# Which cognitive function(s) use (or interaction with) drain your energy the most?



## aerstyu (Mar 3, 2021)

tarmonk said:


> Could you please explain why you think the above has anything to do with actual introverted sensing?  Bc it's not what it's about. Asking from SI aux perspective and I can't relate to what you explain


That’s why I said it’s not limited to Si - but behavior-wise, this is how the SJs I know tend to be, less comfortable outside what they are familiar with, prefer following routines, not huge fans of spontaneity, etc.

As an SJ, how would you describe Si? It’s possible that I’m confusing the definition of it.


----------



## tarmonk (Nov 21, 2017)

aerstyu said:


> As an SJ, how would you describe Si? It’s possible that I’m confusing the definition of it.

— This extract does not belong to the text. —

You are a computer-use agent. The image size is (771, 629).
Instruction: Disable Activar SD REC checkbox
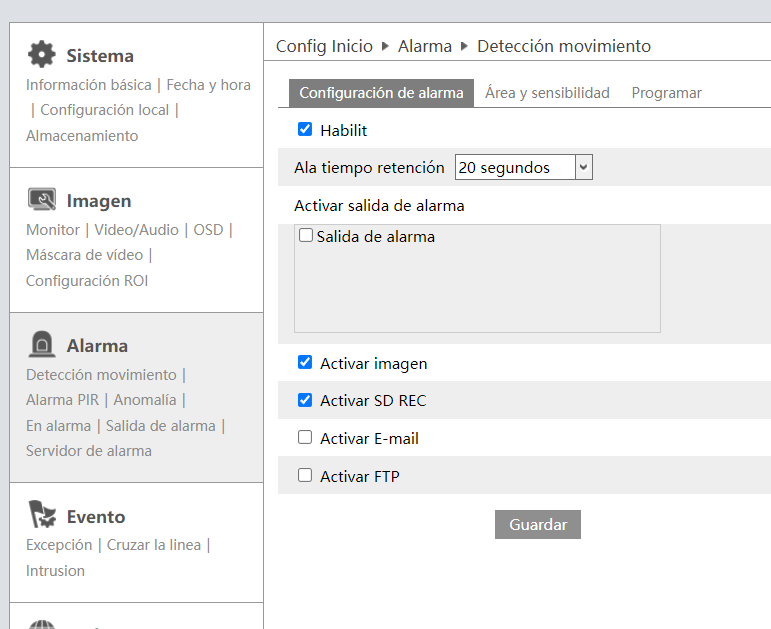pyautogui.click(x=305, y=400)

In very short words, it means user experiences impression of the perceived object in addition of the object itself. Or even instead of it in some cases. That impression is suppressed for the SE user. It's a longer story how it plays out differently


----------



## aerstyu (Mar 3, 2021)

tarmonk said:


> In very short words, it means user experiences impression of the perceived object in addition of the object itself. That impression is suppressed for the SE user. It's a longer story how it plays out differently


Gotcha, thank you for the info!


----------



## mia-me (Feb 5, 2021)

It's more about the wielder than the function. Also, functions don't manifest in a vacuum.


----------



## gravityfalls (Jan 1, 2021)

Edit: I just guess, Si maintaining is exhausting, Te discussing and applying can be challenging for me. Fe emoting, participating, and contributing is hard, when I am not in a good mood I just normally want to withdraw. Idk it depends.


----------



## The courier (Jan 31, 2021)

Fe and Te related things 

I hate not being myself just for the sake of niceness, Fe is my ignoring function I tend to shrug it off a lot. It does make me tried in a place where it's valued over Fi. 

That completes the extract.